Yes, the best striker Liverpool have had since the days of Fernando Torres is the man they signed to partner him. While the dream partnership never came to fruition, Luis Suarez did just fine on his own.
133 games. 82 goals. 47 assists. A goal contribution every 88 minutes in a Liverpool shirt. Simply frightening numbers.
His first half-season saw him score four goals and pick up three assists in 13 league games, including a goal on his debut. In 2011/12, it was 11 goals and three assists in 31. Good, but not a patch on his record of over a goal per game at Ajax.
However, his tenacity, dribbling ability and general genius play meant that Suarez had an immediate home in the hearts of Kopites.
It got better. Suarez’s 2013/14 season was simply unbelievable. 33 games. 31 goals. 12 assists. A record-breaking season as Liverpool came agonizingly close to winning the Premier League title.

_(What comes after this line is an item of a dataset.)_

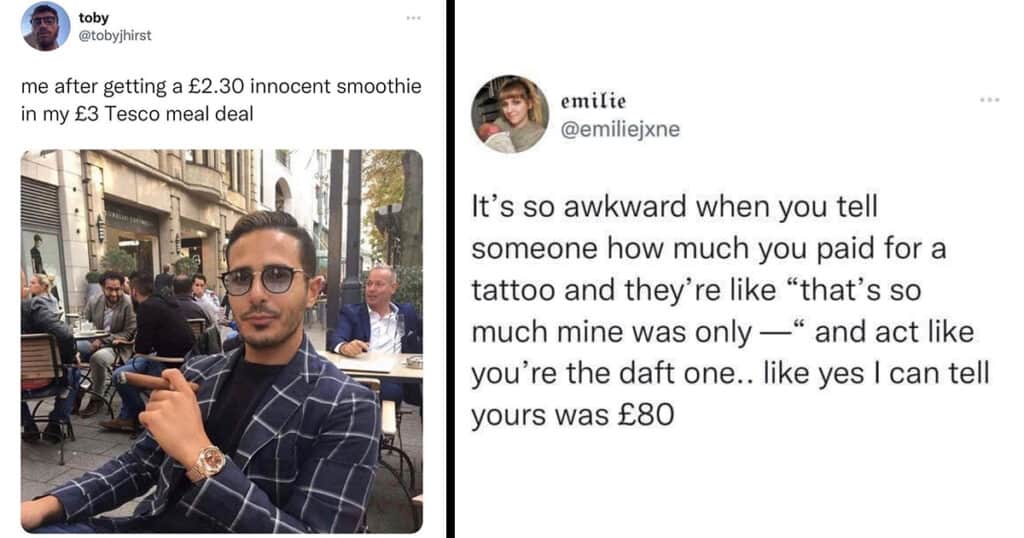Open the three-dot menu on toby's tweet
This screenshot has height=538, width=1024.
click(x=413, y=18)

For our money, it was the best individual season in Premier League history. If he hadn’t missed the first five games of the season due to a biting ban, this title would be secured without a doubt in anyone’s minds.
And yes, it is hard to talk about Suarez without mentioning the controversies. Bans for biting and racist abuse are more than just blots on his CV.
He also attempted to force a move to Arsenal in 2013. The Anfield higher-ups promised him that he could leave the next summer. Barcelona came calling, and the legend of Luis Suarez continued to grow in Catalonia.
All the same, Suarez will go down in history as one of the best players to ever pull on a Liverpool shirt. It is without a doubt that he is the best striker to play for the club in the last ten years.